- [OBJECTIVE] Swap "Collapse" for "Fold" in the rows from the line with "2463x714 pixels. How" through the end of the rows. Write out only those lines, leaving everything else unchanged.

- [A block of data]
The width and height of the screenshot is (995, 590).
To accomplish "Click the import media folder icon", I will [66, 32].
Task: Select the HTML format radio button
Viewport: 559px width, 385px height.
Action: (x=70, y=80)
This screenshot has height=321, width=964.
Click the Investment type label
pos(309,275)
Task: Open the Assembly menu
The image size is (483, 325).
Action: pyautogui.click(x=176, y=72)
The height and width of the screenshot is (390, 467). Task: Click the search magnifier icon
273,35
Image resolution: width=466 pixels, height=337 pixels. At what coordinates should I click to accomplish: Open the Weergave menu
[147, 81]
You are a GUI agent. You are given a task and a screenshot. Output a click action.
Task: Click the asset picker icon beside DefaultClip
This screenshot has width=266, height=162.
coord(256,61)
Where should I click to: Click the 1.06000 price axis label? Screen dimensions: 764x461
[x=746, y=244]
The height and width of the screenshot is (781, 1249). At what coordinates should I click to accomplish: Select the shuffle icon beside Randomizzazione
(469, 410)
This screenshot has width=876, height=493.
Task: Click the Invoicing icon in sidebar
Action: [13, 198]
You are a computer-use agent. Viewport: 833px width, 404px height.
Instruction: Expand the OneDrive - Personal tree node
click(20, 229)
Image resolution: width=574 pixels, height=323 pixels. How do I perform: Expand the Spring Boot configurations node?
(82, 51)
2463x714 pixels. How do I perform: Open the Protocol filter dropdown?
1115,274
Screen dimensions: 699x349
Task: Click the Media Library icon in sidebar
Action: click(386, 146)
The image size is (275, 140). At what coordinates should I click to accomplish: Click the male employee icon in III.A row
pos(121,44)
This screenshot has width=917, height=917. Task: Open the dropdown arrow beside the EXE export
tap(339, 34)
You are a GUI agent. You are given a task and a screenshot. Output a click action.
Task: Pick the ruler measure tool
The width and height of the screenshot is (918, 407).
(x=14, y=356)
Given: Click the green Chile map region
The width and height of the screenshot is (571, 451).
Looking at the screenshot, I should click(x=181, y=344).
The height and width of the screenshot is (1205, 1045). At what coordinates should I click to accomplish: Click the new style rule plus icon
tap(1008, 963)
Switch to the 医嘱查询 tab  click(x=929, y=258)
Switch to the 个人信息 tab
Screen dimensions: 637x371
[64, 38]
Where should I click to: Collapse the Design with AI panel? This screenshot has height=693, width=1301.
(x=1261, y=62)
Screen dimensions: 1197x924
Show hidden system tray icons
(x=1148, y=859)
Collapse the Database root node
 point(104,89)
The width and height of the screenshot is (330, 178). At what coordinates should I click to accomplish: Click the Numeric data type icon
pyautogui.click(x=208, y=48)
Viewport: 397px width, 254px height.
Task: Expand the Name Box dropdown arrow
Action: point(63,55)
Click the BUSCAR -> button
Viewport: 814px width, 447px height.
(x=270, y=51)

- [EXERCISE OUTPUT]
2463x714 pixels. How do I perform: Open the Protocol filter dropdown?
1115,274
Screen dimensions: 699x349
Task: Click the Media Library icon in sidebar
Action: click(386, 146)
The image size is (275, 140). At what coordinates should I click to accomplish: Click the male employee icon in III.A row
pos(121,44)
This screenshot has width=917, height=917. Task: Open the dropdown arrow beside the EXE export
tap(339, 34)
You are a GUI agent. You are given a task and a screenshot. Output a click action.
Task: Pick the ruler measure tool
The width and height of the screenshot is (918, 407).
(x=14, y=356)
Given: Click the green Chile map region
The width and height of the screenshot is (571, 451).
Looking at the screenshot, I should click(x=181, y=344).
The height and width of the screenshot is (1205, 1045). At what coordinates should I click to accomplish: Click the new style rule plus icon
tap(1008, 963)
Switch to the 医嘱查询 tab  click(x=929, y=258)
Switch to the 个人信息 tab
Screen dimensions: 637x371
[64, 38]
Where should I click to: Fold the Design with AI panel? This screenshot has height=693, width=1301.
(x=1261, y=62)
Screen dimensions: 1197x924
Show hidden system tray icons
(x=1148, y=859)
Fold the Database root node
 point(104,89)
The width and height of the screenshot is (330, 178). At what coordinates should I click to accomplish: Click the Numeric data type icon
pyautogui.click(x=208, y=48)
Viewport: 397px width, 254px height.
Task: Expand the Name Box dropdown arrow
Action: point(63,55)
Click the BUSCAR -> button
Viewport: 814px width, 447px height.
(x=270, y=51)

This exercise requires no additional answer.